Belatedly she realized she’d been shaking her head since he delivered the news, and it was making her dizzy. She stopped, with effort, and forced herself to exhale slowly.
“What else can you tell me?”
“She was working in one of the factories and still resident at the address you gave me. The reason her contact stopped so abruptly was probably because—”
“I get it,” she interjected, not wanting him to say the words again. “Could you find a reason why?”
She practically heard his shrug over the phone. “You know what that part of the country’s like. Juarez was up to a hundred murders a day at one point.”
“So you don’t know if it was a drug thing, or…” She braced herself. “A prostitution thing?”
“There’s nothing in the police report. That she was identified at all is lucky. Most of the bodies they find in the desert aren’t.”
She squeezed her eyes shut, the heavy finality of the moment settling on her shoulders like a fifty-pound weight. “I guess I’ll probably never know more than I know now.”
“I’ll complete the paperwork and e-mail it to you in the morning, but the answer is no. Probably not.”
“Okay. Thanks for calling.”
“I wanted to let you know as soon as I found out. I’m sorry I couldn’t bring you a better outcome, Eva.”
It was the first time in all their interactions that he sounded remotely human, and that made things worse. I paid you for answers, not a fucking apology, she wanted to scream. Instead she thanked him again and ended the call.
Then she dropped her phone, sank to the floor, and covered her face with her hands.
She couldn’t even weep. Her devastation was so consuming it was like a black hole opened below her ribs and was sucking everything inside, swallowing the air from her lungs and the thoughts from her mind.
She wasn’t stupid or carelessly optimistic—she’d known this might be the ending. But on some level she’d always believed that she’d know if her mom died, that she’d have some kind of physical sensation or sixth sense the moment it happened. She often talked to her mom in her mind lying in bed late at night, and imagined that somehow, in some way, her mom knew she was thinking of her.
Evidently she’d spent more than a decade talking to a ghost.
Suddenly she needed movement, escape. She jumped up from the floor and paced the open-plan ground floor, but it wasn’t enough. She couldn’t breathe, she needed air—she had to get out.

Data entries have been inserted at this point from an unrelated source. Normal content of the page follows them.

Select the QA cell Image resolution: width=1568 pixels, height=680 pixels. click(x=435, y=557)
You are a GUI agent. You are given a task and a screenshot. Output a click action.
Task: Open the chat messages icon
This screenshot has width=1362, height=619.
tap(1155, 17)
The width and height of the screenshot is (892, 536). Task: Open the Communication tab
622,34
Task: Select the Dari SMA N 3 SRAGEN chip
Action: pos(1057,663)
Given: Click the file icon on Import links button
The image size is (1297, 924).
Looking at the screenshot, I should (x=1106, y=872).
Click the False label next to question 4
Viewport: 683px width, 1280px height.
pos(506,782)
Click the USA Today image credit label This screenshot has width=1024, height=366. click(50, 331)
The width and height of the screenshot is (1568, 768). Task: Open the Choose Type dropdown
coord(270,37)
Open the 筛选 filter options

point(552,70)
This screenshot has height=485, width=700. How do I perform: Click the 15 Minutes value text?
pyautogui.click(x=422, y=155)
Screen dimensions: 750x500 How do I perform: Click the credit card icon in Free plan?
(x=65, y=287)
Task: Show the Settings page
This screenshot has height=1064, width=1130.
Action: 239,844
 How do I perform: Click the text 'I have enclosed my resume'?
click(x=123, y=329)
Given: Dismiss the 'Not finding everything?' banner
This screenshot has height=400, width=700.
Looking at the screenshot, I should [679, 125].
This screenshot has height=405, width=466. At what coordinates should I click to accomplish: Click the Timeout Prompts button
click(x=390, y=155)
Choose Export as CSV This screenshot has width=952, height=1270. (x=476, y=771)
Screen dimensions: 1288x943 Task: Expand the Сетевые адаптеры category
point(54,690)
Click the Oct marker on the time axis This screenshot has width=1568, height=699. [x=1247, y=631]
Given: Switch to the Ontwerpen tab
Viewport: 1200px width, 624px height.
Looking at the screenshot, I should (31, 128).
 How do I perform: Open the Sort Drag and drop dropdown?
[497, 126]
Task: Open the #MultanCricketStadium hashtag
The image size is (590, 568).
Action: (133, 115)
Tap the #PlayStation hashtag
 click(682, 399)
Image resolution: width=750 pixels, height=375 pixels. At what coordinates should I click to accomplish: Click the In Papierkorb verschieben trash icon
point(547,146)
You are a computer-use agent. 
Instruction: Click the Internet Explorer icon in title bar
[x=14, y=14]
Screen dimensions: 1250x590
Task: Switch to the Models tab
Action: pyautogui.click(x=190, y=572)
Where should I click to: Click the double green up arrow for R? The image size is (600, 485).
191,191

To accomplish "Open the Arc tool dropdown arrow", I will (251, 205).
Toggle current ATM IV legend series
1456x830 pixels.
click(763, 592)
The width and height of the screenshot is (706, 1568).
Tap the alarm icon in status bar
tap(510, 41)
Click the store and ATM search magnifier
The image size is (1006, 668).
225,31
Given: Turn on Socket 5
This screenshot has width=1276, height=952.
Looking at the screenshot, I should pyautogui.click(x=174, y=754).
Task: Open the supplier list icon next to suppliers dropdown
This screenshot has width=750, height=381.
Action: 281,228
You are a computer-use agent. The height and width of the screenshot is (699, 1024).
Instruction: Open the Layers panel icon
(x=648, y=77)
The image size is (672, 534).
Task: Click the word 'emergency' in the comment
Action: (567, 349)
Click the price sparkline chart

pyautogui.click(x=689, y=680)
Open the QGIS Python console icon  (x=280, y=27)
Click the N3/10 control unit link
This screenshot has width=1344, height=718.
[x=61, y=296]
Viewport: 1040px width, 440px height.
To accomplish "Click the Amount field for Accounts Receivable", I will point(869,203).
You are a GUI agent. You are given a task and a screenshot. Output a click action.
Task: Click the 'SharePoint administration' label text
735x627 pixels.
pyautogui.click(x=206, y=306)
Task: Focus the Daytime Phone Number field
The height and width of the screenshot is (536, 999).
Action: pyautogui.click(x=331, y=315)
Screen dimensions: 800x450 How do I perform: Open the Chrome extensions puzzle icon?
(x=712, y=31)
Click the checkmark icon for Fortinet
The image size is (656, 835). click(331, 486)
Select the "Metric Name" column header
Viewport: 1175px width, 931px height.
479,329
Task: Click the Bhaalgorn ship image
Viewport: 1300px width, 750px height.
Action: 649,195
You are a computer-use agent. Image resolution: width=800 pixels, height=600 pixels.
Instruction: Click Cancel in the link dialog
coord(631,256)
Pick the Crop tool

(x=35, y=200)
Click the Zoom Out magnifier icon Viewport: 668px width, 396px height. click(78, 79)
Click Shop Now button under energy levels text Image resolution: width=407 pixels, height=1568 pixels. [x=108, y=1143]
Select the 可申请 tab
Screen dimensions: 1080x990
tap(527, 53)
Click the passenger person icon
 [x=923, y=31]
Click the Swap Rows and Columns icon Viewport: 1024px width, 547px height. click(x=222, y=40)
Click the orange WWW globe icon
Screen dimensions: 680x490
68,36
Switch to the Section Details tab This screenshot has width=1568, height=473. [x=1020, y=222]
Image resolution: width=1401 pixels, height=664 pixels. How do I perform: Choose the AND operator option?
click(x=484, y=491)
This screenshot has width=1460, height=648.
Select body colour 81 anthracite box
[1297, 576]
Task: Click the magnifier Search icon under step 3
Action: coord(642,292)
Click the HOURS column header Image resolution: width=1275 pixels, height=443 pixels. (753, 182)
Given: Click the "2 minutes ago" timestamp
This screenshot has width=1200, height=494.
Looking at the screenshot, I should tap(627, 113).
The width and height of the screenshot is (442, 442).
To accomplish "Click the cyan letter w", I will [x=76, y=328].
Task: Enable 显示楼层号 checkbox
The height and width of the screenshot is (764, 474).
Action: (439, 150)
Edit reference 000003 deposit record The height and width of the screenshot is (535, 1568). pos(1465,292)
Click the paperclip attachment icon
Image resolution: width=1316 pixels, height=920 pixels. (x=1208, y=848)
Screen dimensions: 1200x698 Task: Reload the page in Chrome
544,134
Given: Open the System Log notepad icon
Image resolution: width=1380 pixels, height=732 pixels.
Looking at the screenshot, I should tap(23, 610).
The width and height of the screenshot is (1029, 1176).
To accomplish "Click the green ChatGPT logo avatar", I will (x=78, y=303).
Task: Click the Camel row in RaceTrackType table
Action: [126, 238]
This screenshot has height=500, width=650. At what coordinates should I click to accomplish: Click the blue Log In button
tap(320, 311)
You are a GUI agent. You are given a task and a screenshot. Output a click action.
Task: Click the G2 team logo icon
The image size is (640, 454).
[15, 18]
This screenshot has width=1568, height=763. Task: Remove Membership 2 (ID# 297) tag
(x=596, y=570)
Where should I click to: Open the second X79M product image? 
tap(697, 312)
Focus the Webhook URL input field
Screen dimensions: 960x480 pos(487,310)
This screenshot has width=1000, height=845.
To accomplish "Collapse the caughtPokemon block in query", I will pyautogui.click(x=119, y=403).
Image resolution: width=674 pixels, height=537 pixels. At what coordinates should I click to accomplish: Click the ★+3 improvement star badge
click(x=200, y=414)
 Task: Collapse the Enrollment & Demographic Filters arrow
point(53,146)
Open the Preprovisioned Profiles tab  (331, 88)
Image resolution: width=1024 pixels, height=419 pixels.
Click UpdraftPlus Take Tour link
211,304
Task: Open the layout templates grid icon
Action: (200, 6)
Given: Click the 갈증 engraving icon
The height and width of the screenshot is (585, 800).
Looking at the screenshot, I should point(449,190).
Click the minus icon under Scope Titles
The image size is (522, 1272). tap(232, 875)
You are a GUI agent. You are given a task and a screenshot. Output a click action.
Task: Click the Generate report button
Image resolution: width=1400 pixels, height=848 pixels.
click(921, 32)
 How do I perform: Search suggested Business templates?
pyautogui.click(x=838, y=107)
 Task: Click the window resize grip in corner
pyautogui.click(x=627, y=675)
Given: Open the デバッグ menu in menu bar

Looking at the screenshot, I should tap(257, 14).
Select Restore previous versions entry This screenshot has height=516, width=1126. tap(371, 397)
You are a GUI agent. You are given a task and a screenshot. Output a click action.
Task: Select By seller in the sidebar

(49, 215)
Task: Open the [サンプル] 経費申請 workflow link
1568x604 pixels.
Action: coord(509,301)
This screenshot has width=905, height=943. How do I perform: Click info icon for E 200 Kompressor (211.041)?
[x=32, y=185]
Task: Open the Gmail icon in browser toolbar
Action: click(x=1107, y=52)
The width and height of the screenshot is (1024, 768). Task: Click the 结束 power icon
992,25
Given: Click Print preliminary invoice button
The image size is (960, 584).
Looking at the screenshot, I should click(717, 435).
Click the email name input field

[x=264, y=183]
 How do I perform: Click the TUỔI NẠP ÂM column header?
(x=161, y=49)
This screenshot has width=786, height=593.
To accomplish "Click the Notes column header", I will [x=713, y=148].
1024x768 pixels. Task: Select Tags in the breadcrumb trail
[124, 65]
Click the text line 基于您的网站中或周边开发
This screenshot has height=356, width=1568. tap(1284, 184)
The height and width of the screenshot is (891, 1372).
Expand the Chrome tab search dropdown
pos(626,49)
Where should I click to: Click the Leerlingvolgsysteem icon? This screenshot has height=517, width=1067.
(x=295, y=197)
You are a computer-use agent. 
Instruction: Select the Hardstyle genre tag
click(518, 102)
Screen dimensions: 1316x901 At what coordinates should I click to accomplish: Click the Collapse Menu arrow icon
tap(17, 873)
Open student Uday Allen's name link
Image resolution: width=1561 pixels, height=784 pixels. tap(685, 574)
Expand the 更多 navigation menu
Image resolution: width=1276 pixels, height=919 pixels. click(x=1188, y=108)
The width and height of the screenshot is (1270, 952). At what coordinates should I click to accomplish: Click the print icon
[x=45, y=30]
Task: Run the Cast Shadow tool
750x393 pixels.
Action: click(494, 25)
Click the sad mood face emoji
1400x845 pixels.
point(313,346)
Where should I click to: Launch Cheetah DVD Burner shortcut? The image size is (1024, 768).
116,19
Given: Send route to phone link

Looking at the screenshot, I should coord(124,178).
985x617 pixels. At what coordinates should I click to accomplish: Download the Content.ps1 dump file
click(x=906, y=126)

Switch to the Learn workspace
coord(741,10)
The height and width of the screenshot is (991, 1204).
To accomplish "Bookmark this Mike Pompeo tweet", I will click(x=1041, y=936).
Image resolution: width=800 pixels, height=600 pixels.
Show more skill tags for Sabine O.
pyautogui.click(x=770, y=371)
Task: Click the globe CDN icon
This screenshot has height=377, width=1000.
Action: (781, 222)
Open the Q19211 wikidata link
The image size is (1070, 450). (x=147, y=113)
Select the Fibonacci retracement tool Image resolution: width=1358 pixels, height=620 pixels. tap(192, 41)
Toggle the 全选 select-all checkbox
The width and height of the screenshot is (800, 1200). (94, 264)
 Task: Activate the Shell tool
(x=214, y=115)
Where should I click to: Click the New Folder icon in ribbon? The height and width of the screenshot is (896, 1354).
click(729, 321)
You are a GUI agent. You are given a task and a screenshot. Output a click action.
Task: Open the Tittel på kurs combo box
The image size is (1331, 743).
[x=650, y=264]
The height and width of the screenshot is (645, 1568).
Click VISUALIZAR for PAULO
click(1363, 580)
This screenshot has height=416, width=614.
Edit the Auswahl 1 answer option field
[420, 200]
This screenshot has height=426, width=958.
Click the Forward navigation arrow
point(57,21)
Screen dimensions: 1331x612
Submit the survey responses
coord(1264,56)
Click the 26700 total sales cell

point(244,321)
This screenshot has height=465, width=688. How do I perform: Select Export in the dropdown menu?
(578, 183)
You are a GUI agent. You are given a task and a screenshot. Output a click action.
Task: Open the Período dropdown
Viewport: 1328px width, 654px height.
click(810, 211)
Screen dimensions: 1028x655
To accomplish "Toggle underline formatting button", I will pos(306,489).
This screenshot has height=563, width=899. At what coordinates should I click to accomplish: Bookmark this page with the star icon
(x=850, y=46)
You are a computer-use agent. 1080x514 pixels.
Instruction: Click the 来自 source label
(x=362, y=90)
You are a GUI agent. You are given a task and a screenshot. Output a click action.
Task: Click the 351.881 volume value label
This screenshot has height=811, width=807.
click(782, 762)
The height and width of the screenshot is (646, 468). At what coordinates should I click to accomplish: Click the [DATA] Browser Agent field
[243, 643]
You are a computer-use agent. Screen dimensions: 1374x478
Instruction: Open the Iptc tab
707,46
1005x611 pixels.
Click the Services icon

She walked up and down her driveway, in circles around the car, through the gate to her small yard and back again. She went back inside and picked up her phone, put it down, picked it up again. She tried to scroll through her list of contacts to find Juana’s number, or Lulu’s number, but her hand shook and she dropped the phone a second time. She didn’t want their comfort or their empathy or their tears where she had none.
She wanted Rio.
Blindly she shoved her phone in her purse, grabbed the car keys from the counter and sped off in the rental, her stomach lurching, her breaths short and tight.
She drove slowly, fully aware she wasn’t at her attentive best, but the empty Thursday-night roads made it a short trip despite her extra caution.
She cruised down Buckhead’s leafy streets, glancing enviously at lights shining in curtained windows in the neighborhood’s large houses. She imagined a happy, perfect family behind each one, homework finished, dishes cleared, baths drawn. They weren’t worried about money or jobs or what to do with their lives. They didn’t know her mother was dead, had quietly been dead for years, and they didn’t care.
She parked at a sloppy angle across Rio’s driveway and stumbled up the steps, her knees weak, her vision fuzzy. She felt drunk and sick and utterly without hope as she pressed the doorbell, not daring to wonder what she would do if he didn’t answer—or what she would do if he did.
She waited, resting her forehead against the door. After what felt like a sufficient amount of time but could’ve been anywhere from two to ten minutes she pressed the bell again, and heard it resonate inside the house.
She squeezed her eyes closed, barely staying upright, and then the door opened and he was there, white T-shirt, dark skin, mussed hair, bare feet.
She sobbed in relief and sagged against his chest. His arms locked around her waist as the roaring in her ears became unbearable. Her knees buckled as the dark spots before her eyes swum and swelled and swallowed her whole.
Someone’s fingers were in her hair. Rio’s fingers—she could smell him, rainy asphalt and saltwater. She opened her eyes. She was on his couch. He crouched on the floor in front of her.
His eyes were narrow with concern. “What’s wrong, querida?”
The endearment burst the dam. She turned her face into the cushion and wept.
Vaguely she registered Rio saying her name and then he was beside her, tugging her into his lap, wrapping his arms around her. She cried against his chest, clutching the soft cotton of his shirt, finding some solace in his solidity and warmth.
“Please, tell me what’s wrong,” he pleaded against the top of her head.
She closed her eyes, dragging in a shuddering breath. “Did I faint?”
“And scared the shit out of me, yes.”
“For how long?”
“As long as it took me to carry you to the couch. Less than a minute, probably.”
“I’m sorry I missed that,” she told him genuinely.
“I’ll carry you anywhere you want if you tell me what happened.”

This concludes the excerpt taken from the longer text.